Pancrace Bessa ( 1772 - 1846 )

A study of apricots


A study of apricots


watercolour
9¾ x 7⅝ in. (24.7 x 19.5 cm.)
signed
with fine antique French frame

£7,500

‘In the case of an artist like Pancrace Bessa it is difficult to know whether he would have succeeded without instruction from Redouté, or whether he is unjustly overshadowed by the great master.’ So wrote my father in his European Flower Painters of 1973, a copy of which must adorn the shelves of many of our more established clients and which provides a neat summary of Bessa’s life.
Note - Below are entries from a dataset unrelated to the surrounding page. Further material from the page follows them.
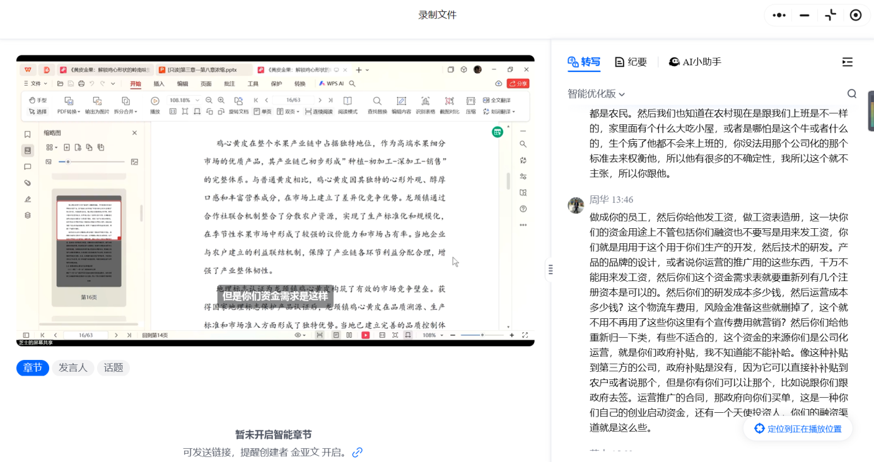The height and width of the screenshot is (462, 874).
Task: Expand the PDF转换 dropdown
Action: coord(69,112)
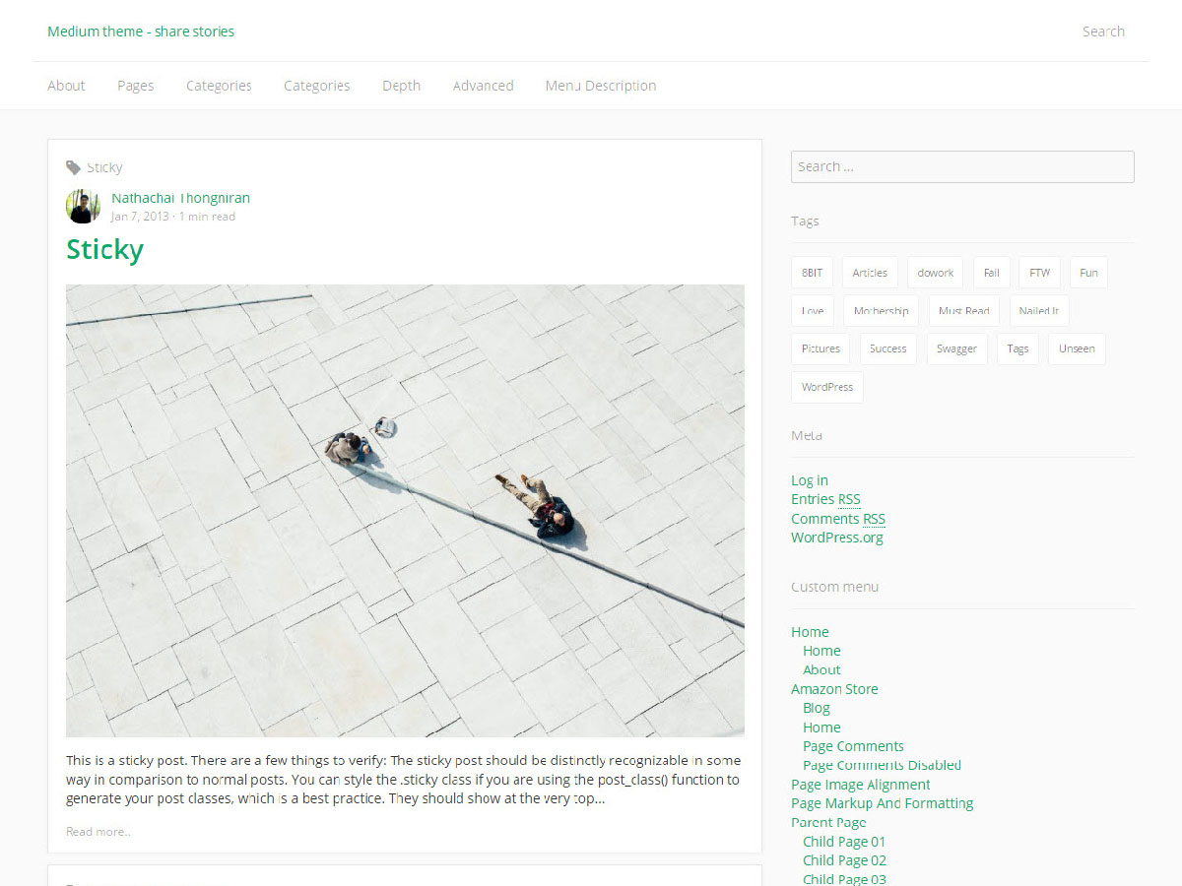This screenshot has height=886, width=1182.
Task: Select the Mothership tag
Action: coord(881,311)

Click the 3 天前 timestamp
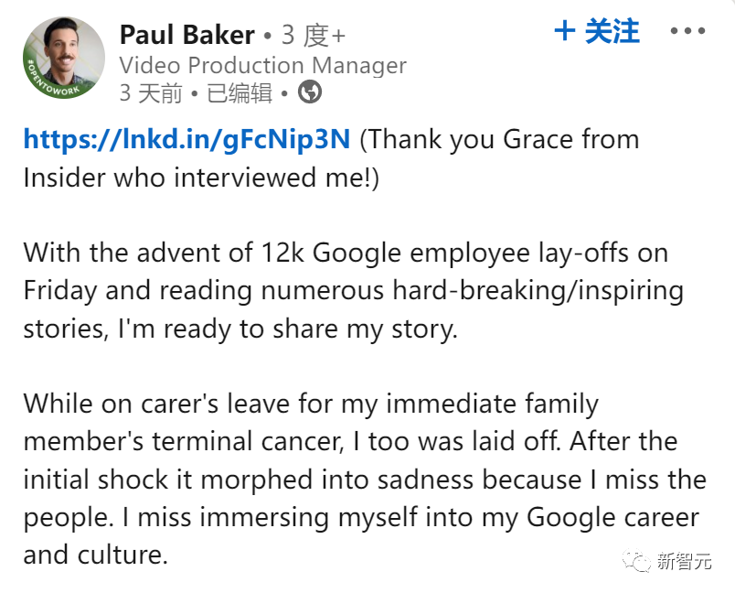click(151, 92)
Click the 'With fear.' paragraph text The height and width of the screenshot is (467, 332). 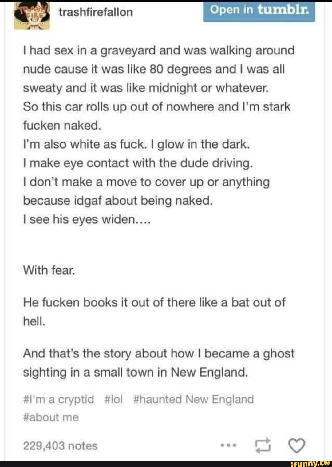tap(49, 270)
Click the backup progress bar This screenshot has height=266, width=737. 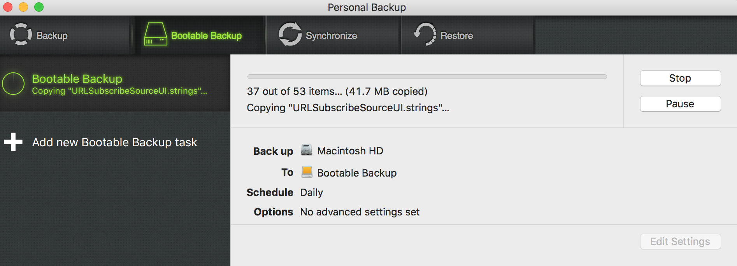click(x=427, y=77)
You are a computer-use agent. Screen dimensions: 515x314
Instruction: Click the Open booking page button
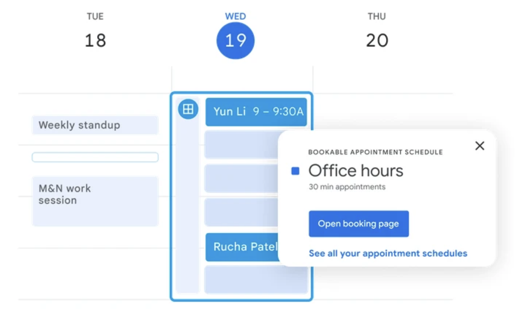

All that can be added is that Bessa lived in a veritable golden age of natural history science, with many new plants arriving in France to be cultivated in the botanical gardens of the Musée national d'Histoire Naturelle (commonly known as the ‘Jardin des Plantes’), of the royals and of the aristocracy. These new plants required classification, description and illustration, and Bessa was one of hundreds of trained botanical artists who devoted themselves to this task. Bessa painted the originals for one of the most important French periodicals of the period—Mordant de Launay's (and later Loiseleur-Deslongchamp's) Herbier Général de l'Amateur (Paris, [1810–]1816–1827)— depicting in watercolour on vellum five hundred and seventy-two rare and new plants growing in the gardens of Paris. Bessa was also a teacher of flower painting, and one of his pupils was also his patroness—the Duchesse de Berry, sister-in-law of Charles X. The king then purchased all of the originals for the Herbier as a gift for the duchess.